TASK ITEM:
Here is a block of entries. Write out its lines exactly, from the first through the one containing "Check the first".

Stored entries:
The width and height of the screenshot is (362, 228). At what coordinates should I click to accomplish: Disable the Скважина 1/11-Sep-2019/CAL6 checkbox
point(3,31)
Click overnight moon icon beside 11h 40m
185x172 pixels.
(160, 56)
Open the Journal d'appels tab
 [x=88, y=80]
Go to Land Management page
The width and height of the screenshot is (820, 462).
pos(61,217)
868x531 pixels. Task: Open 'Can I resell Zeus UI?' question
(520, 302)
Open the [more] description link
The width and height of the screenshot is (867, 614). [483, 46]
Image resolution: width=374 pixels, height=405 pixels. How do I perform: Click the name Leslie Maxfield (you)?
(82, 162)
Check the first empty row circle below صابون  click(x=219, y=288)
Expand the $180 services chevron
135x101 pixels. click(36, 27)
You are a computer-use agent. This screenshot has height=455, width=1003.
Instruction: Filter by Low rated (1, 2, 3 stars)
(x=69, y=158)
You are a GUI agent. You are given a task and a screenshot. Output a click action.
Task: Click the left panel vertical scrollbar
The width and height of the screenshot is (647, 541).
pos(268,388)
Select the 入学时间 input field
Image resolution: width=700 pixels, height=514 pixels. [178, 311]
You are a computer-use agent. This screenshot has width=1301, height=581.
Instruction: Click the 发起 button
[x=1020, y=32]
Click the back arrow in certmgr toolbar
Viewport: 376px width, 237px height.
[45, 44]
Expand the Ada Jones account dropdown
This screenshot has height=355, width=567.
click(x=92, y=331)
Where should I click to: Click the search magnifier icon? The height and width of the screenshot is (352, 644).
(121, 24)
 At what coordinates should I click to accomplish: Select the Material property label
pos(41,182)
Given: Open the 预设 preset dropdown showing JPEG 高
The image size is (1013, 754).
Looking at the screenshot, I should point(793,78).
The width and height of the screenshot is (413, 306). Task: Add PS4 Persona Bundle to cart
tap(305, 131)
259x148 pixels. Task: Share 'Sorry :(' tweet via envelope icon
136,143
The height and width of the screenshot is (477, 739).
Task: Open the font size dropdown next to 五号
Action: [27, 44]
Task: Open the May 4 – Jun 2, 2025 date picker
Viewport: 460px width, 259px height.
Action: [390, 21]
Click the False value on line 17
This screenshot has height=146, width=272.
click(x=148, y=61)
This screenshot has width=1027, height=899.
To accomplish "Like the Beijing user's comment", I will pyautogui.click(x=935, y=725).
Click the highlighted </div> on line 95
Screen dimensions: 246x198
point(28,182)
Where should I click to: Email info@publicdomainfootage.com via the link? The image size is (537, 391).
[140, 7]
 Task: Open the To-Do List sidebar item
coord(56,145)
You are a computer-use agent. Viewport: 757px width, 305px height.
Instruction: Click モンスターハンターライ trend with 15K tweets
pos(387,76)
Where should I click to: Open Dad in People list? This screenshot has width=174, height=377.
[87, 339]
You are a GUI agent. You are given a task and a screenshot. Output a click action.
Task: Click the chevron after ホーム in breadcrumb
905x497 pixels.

RESULT FOR THIS TASK:
The width and height of the screenshot is (362, 228). At what coordinates should I click to accomplish: Disable the Скважина 1/11-Sep-2019/CAL6 checkbox
point(3,31)
Click overnight moon icon beside 11h 40m
185x172 pixels.
(160, 56)
Open the Journal d'appels tab
 [x=88, y=80]
Go to Land Management page
The width and height of the screenshot is (820, 462).
pos(61,217)
868x531 pixels. Task: Open 'Can I resell Zeus UI?' question
(520, 302)
Open the [more] description link
The width and height of the screenshot is (867, 614). [483, 46]
Image resolution: width=374 pixels, height=405 pixels. How do I perform: Click the name Leslie Maxfield (you)?
(82, 162)
Check the first empty row circle below صابون  click(x=219, y=288)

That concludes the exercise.